SOURCE DOCUMENT
▼▼▼

The three most active compounds progressed to in vivo studies, where they were tested in mice harboring adult S. mansoni. Compound 29 was the most active compound, with a worm burden reduction (WBR) of 46.4% (P < 0.05) at 400 mg/kg (Table 2). This is roughly half of the antiparasitic activity of praziquantel at the same dosage (94%) (29). WBR values for compounds 27 and 30 were considerably lower (9.3% and 12.5%, respectively).
DISCUSSION
The overwhelming dependence on praziquantel to treat schistosomiasis worldwide demonstrates the potential danger that praziquantel resistance poses. There is therefore a clear need for the development of antischistosomal drugs with novel pharmacophores and modes of action. The dianilinoquinoxaline compound 2 was identified in previous work as a promising lead for further antischistosomiasis drug development (8).
In this follow-up study, we have synthesized 47 analogs of this lead compound by varying both the amine/aniline substituents on the quinoxaline scaffold and the scaffold itself. Eleven of these analogs (compounds 3 to 13) were dianilinoquinoxalines like compound 2, while 10 others (compounds 14 to 23) were synthesized from 2,3-dichloroquinoxaline and nonaniline amines; the aniline-containing quinoxalines showed better antischistosomal activity than the second group did. Nitroquinoxaline analogs (compounds 24 to 32) similar to the first, more active group were also synthesized, as were a series of triazoloquinoxalines (compounds 38 to 49) and a small set of tetracyclic compounds (compounds 35 to 37) incorporating the quinoxaline moiety.
All compounds were first tested in vitro on newly transformed schistosomula (NTS). Test compounds with aniline substituents (compounds 3 to 13 and 24 to 34) generally showed strong antiparasitic activity against both NTS and adult worms at a concentration of 1 µM; the remainder of our set showed only weak activity against NTS at 10 µM. The most active were nitroquinoxalines 27, 29 and 30, which demonstrated submicromolar IC50 values against adult worms, comparable to the published values for our lead compound 2 and for praziquantel itself (7). Notably, compound 30 is similar to the diarylurea lead compound 1 in that they both carry two 3,4-dichloroaniline moieties.
The addition of a nitro group to the quinoxaline scaffold increased the activity against NTS in a few cases (compound 4 versus compound 29, and compound 5 versus compound 30), but this effect was not consistent across our set of analogs. Like for other nitroaromatic antiparasitic compounds, such as nitazoxanide and metronidazole, this added activity upon nitration may be due to the targeting of parasitic redox systems (16, 30).

▲▲▲

ACTION ITEM
Answer these questions from the excerpt on antischistosomal quinoxaline compounds:
1. What worm burden reduction did compound 29 achieve at 400 mg/kg?
2. How many analogs of the lead compound were synthesized?
3. What do compound 30 and lead compound 1 both carry?
Answer from the quinoxaline excerpt only, with no outside knowledge.

DATA TO EXAMINE
▼▼▼

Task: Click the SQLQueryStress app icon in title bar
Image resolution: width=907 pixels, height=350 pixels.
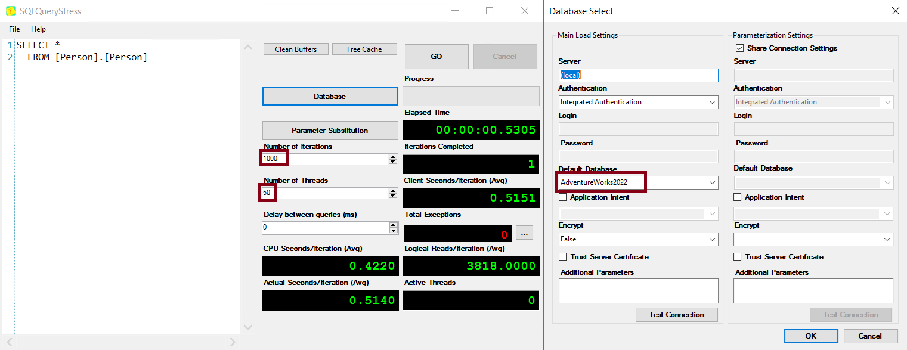Action: tap(11, 11)
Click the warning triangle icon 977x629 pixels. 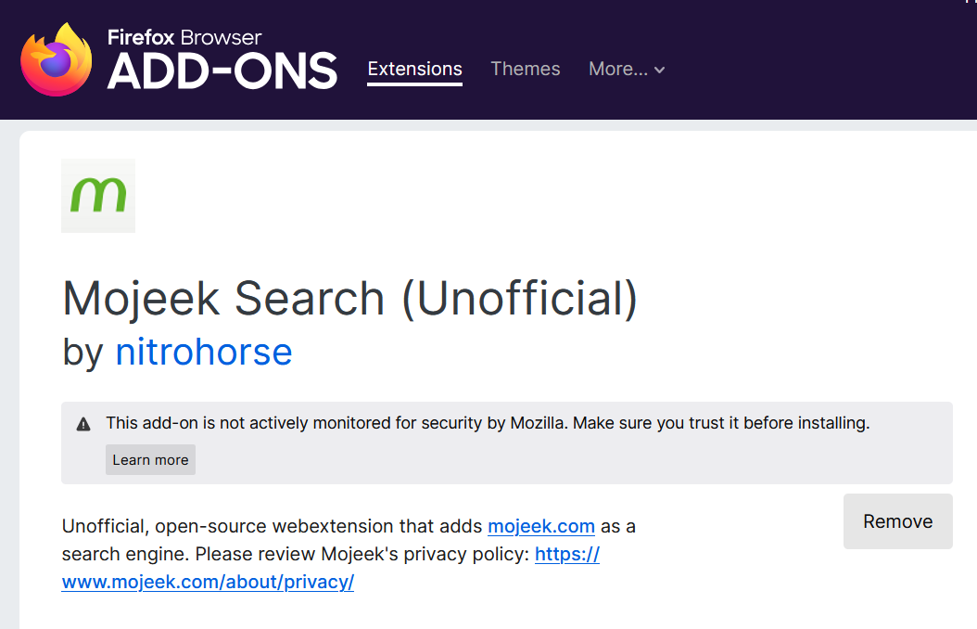coord(83,425)
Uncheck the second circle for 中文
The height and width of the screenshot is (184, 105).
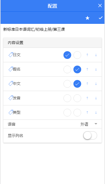pos(77,84)
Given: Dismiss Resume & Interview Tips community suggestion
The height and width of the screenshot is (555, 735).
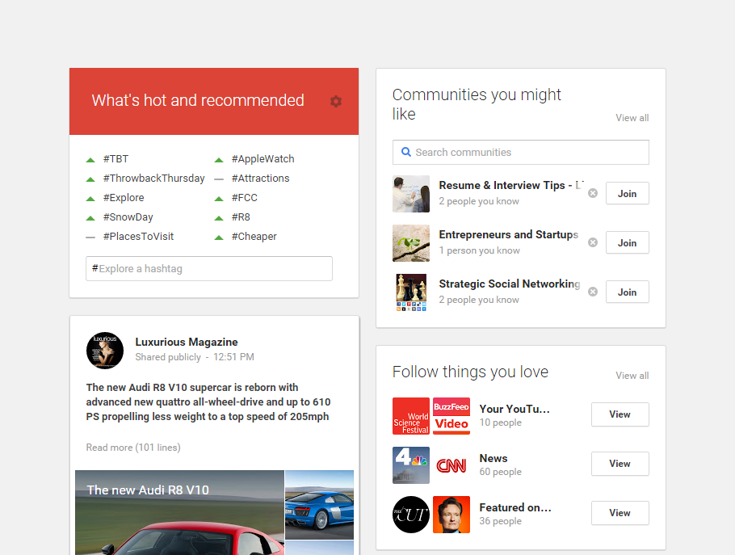Looking at the screenshot, I should [593, 193].
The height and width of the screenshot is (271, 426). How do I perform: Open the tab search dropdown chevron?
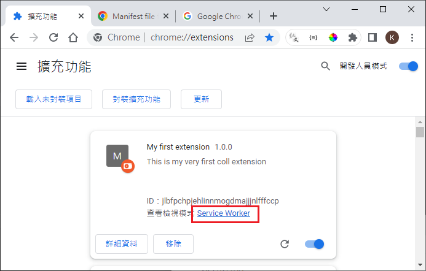(x=327, y=10)
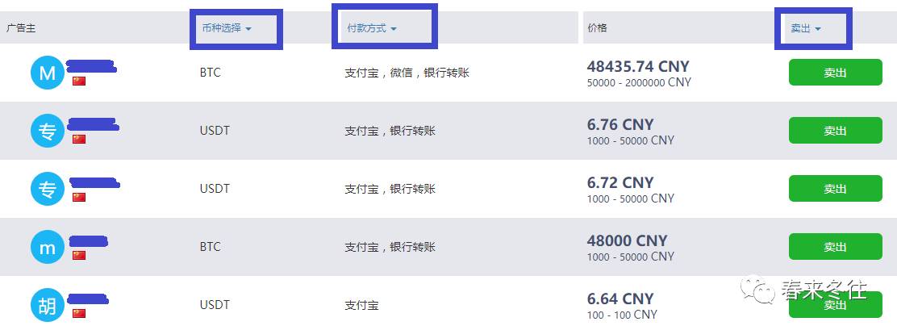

▲▲▲

SOLUTION TO THE EXERCISE
1. 46.4% (P < 0.05)
2. 47
3. Two 3,4-dichloroaniline moieties